Written by Ian Dobbs on May 30th, 2014.      0 comments

It has been an interesting week for the Australian economy and one with some positive undertones. Wednesday’s release of construction work done was a pleasant surprise coming in at +0.3% vs -0.5% expected. The increase was in large part due to residential construction which is a good sign of ‘rebalancing’ in the economy. As a result of this data a number of forecasters lifted their expectations for the private capital expenditure figures released yesterday. When that data hit the wires it initially looked very disappointing with the headline printing at -4.2% for the quarter vs expectations of -1.9% or higher. But the detail of the report provided better reading with the estimate of capital expenditure for 2014/15 well above forecasts. The non-mining part of business investment provided most of the upside surprise and this is exactly what the RBA are looking for in their ‘rebalancing’ of the economy. The Australian dollar received a boost from the data. The week hasn’t been without some negatives however. The Melbourne Institute’s leading index for April fell -0.5% vs the prior result which was flat at 0.0%, and this does suggest a loss of momentum in the economy. Prices for iron ore (along with other commodities) have also continued to fall and are now at their lowest level since September 2012. Overall however data this week is consistent with the RBA being on hold for the foreseeable future. Next week there is plenty to digest with the highlights being building consents, retail sales, the RBA rate meeting, GDP, and the trade balance.

New Zealand
We have seen a number of releases this week, but none of them have lent much support to the New Zealand dollar that has been under significant pressure. The trade balance came in below forecast but the real impact came from business confidence data which dropped to 53.5 from 64.8. This marks the third decline in a row, albeit from very healthy levels, and it now looks like the index has peaked back in February. Fonterra were on the wires announcing a cut to their forecasted payout for this season to $8.40 from $8.65 previously. This was well anticipated by the market with dairy prices having fallen consistently since February. They have also set an opening price of $7.00 per kg of milk solids for the 2014/15 season. Earlier this morning we got building consents data and this came in a touch better than forecast at +1.5%. Expectations were for a result of -3.5%. This is however a volatile series and as such the market impact has been muted.

United States
There have been some positive data releases from the US this week. Most notable was durable goods orders which increased 0.8% vs expectations of a -0.5% fall. The prior number was also revised up significantly adding to the upbeat tone of the report. Consumer confidence came in close to expectation at 83.00 which is an improvement on last month's reading, and service sector PMI climbed more than forecast to 58.4 from 55.00 last. Last night we saw weekly unemployment claims that dropped back to the 300k level. That level is consistent with a solid gain in nonfarm payrolls which is released at the end of next week. We also got the second reading of first quarter GDP last night, and this confirmed that the beginning of the year was a shocker for growth. The first estimate of Q1 growth was -0.1%, but last night that was revised to -1.0%. The market was expecting around -0.5%. The only positives you can take out of that number are that a) its historical, and b) the extreme winter weather played a part. Historically after extreme winters we have seen a strong rebound in growth in the second quarter, and there are signs that it could happen again. The long term interest rate market is certainly not pricing that in though, with 10 year Treasury bonds trading down to 2.40% overnight. We have also seen another indication that momentum in the housing market is waning with pending home sales coming in well down on last month, and substantially below expectation at +0.4%. Next week should prove interesting with manufacturing PMI, the trade balance, and nonfarm payrolls providing the highlights.

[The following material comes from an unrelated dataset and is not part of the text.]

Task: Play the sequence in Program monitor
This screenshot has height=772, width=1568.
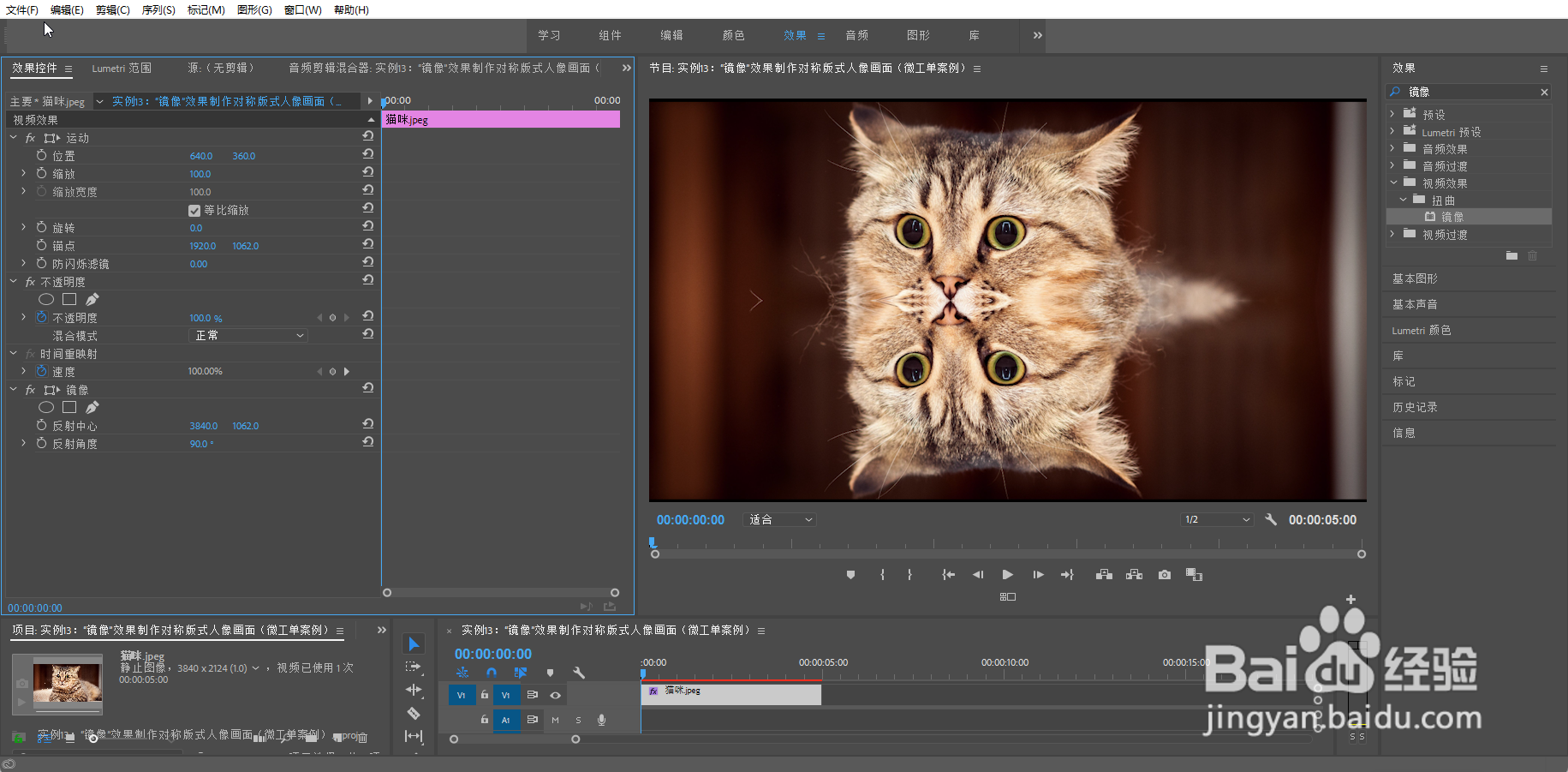Action: pos(1007,575)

Next week is going to be a big one for Europe and the Euro with the ECB meeting on Thursday. We have seen further comments this week from officials that have helped to cement expectation for action. Just what form that action will take however, is far from clear. Draghi said the ECB will do everything feasible for the economy within its mandate. While the ECB’s Mersch said the meeting could produce a combination of different measures. They certainly need to do something with inflation likely to stay significantly below 2% in 2014 and unemployment a real concern. Data this week showed a rise in jobless figures for both France and Germany with money supply growth at its lowest level since 2010. Ahead of the ECB meeting next week we get the latest reading of inflation, retail sales, and German factory orders.

United Kingdom
It has been a quiet week data wise for the UK with only mortgage approvals and CBI realized sales results hitting the wires. Both of which came in below expectation. The CBI survey however, wasn’t as bad as the headline number suggested with its fall to +16 from +30. The report found 38% of retailer enjoyed an increase in sales during the month, while 22% suffered a fall. This difference of +16 being the headline number. Consumers eased back spending after the Easter break and this has been reflected in the result. It does still represent a month of generalized gains in sales and that now makes six month in a row. The trend is certainly positive. The Financial Times ran an interview this week with Martin Weale who is a member of the BOE’s Monetary Policy Committee (MPC). He suggested the central banks should start raising rates ‘sooner rather than later’ to avoid painful hikes in the future. He did stress that now is not the time for the first increase. This is just another indication that there could be some real debate / dissention within the MPC later this year. Next week we get a trifecta of PMI’s with the manufacturing, construction, and service sector index’s set for release. We also have the BOE rate meeting on Thursday evening and house price data to digest.

We are now starting to see the impact of April's sales tax hike in Japan. Yesterday we got retail sales data for April and it was significantly worse than expected. The market had expected a fall of around -3.3% but the actual result came in at -4.4%. This is the fastest pace of decline in three years and the big question now is how long will that data take to recover. Japanese officials continue to talk things up with the BOJ’s Shirai quoted as saying that positive cycles of output, income, and expenditure are likely to continue. Earlier today we had a raft of data hit the wires although none of it excited the market to any degree. Inflation and unemployment both came in largely as expected, while household spending stood out as a very soft result. This will no doubt also be as a result of the sales tax increase. Next week to draw focus we have capital spending data, manufacturing PMI, and average cash earnings.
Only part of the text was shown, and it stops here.